Still, for smaller bandwidth systems, where the channel can be assumed to be tolerably flat, DSSS and alike play a very important role, because they allow you to send at a fixed PSD (say, $x$ dBm / MHz) over a larger bandwidth and thus allow for vastly improved SNR due to processing gain; in effect, you transmit the same bits, but you can put more power into them legally, because you're using a larger bandwidth.
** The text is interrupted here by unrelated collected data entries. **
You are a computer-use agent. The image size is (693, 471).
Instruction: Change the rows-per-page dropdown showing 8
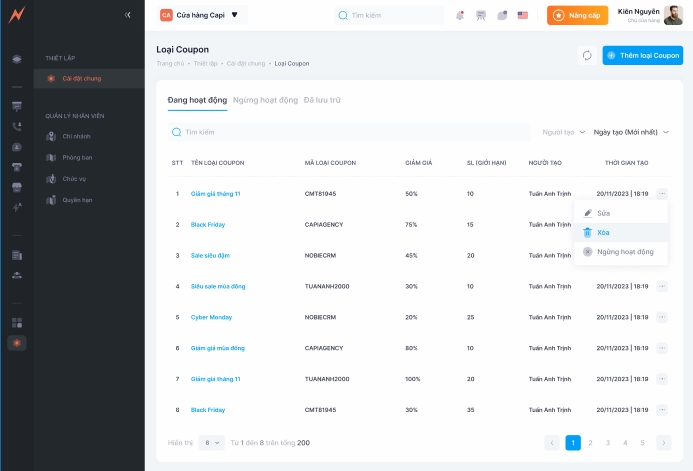pos(211,442)
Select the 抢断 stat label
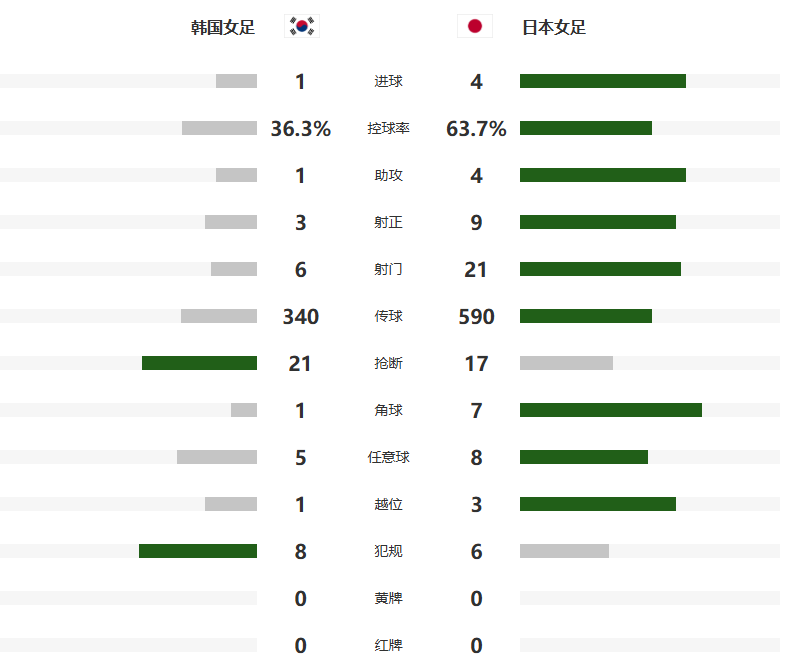This screenshot has height=666, width=785. pos(388,364)
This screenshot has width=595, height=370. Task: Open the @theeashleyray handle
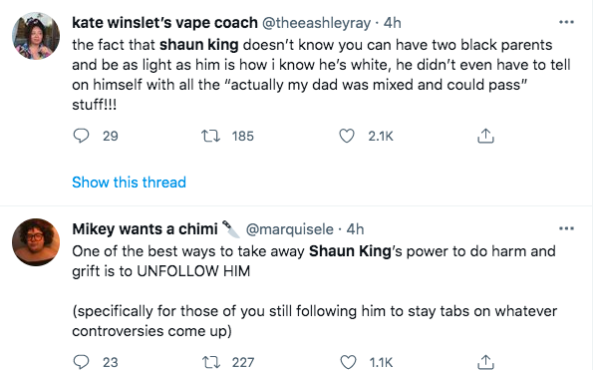click(316, 23)
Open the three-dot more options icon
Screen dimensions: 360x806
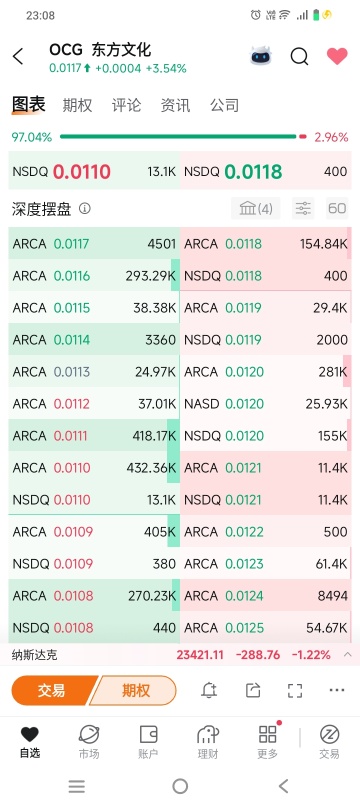click(337, 690)
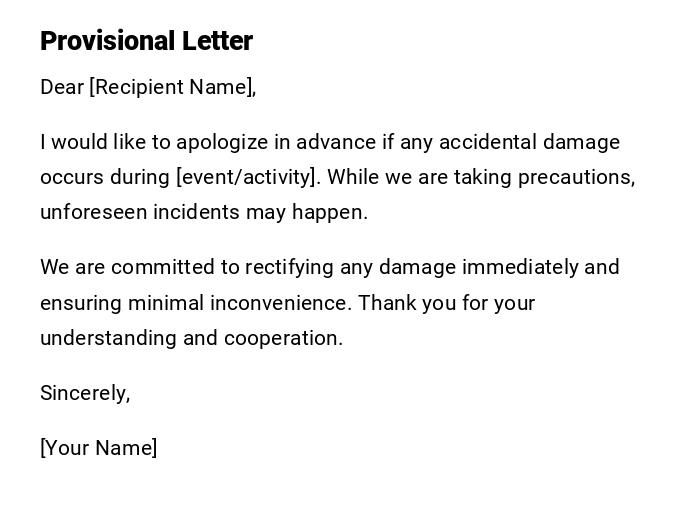Click the word Letter in the title
Viewport: 700px width, 510px height.
click(x=217, y=41)
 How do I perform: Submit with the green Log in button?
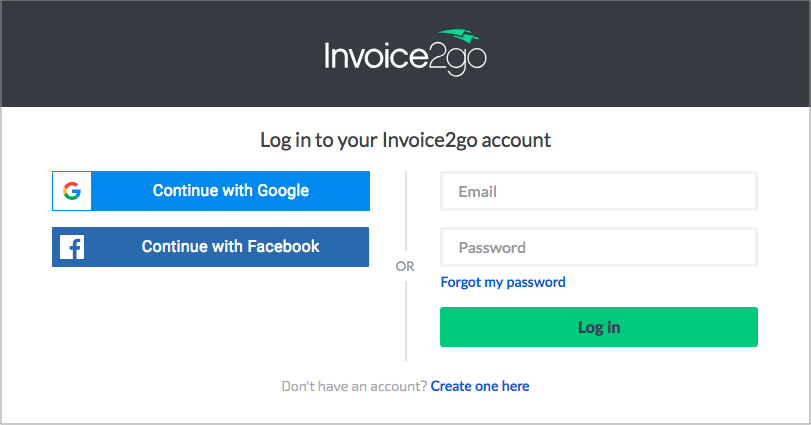coord(599,327)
Yes, you infer the same increase in noise power; but noise doesn't correlate with your spreading pattern, so you'll have a net gain.
it only allows you to increase SNR if you have narrowband noise.
Still haven't read that paper, so I don't know if you're misinterpreting the paper or if it's wrong (might simply make different assumptions):
Let's look at simple DSSS.
For every finite-power signal, we interpret its variance as power.
Let's assume we're dealing with a spread sequence $c_i$, $i=0,\ldots, L-1$, with $\left\lvert c_i\right\rvert = 1$. Let the symbols sent be $s$, $|s|=1$. This all works pretty well w.l.o.g., if you consider that the below also works with expected values instead of fixed amplitudes.
Then, what the transmitter sends for a single data symbol is a sequence $(sc_0, sc_1, \ldots, sc_{L-1})$. And at the correct sampling instant, the receiver calculates, from the receive samples $r_i$:
$$R = \sum_{i=0}^{L-1} c_i r_i \text.$$
In the noise-free case:
$$\begin{align}
R_\text{no noise} &= \sum_{i=0}^{L-1} c_i sc_i \\
&= s \sum_{i=0}^{L-1} c_i c_i \\
&= s L c_i^2 \\
&= s L 1^2 \\
&= s L
\text,\end{align}$$
which has the variance of $L^2$, since we scale $s$, which has a variance of $1$, with a constant $L$.
In the noise-only case:
$$\begin{align}
\text{Var}\left(R_\text{only noise}\right) &= \text{Var}\left(\sum_{i=0}^{L-1} c_i n_i \right)&\text{i.i.d}\\
&=L\text{Var}\left(n\right)
\text.\end{align}$$
So, the sum of noise has $L$ times the variance of the individual noise sample. Let's look at the SNR:
$$\text{SNR} = \frac{\text{Var}\left( R_\text{no noise}\right)}{\text{Var}\left( R_\text{only noise}\right)} = \frac{L^2}{L\cdot N} = L \text{SNR}_\text{unspread}\text.$$
So, I'd say, yes, spreading gain works clearly in your favor here.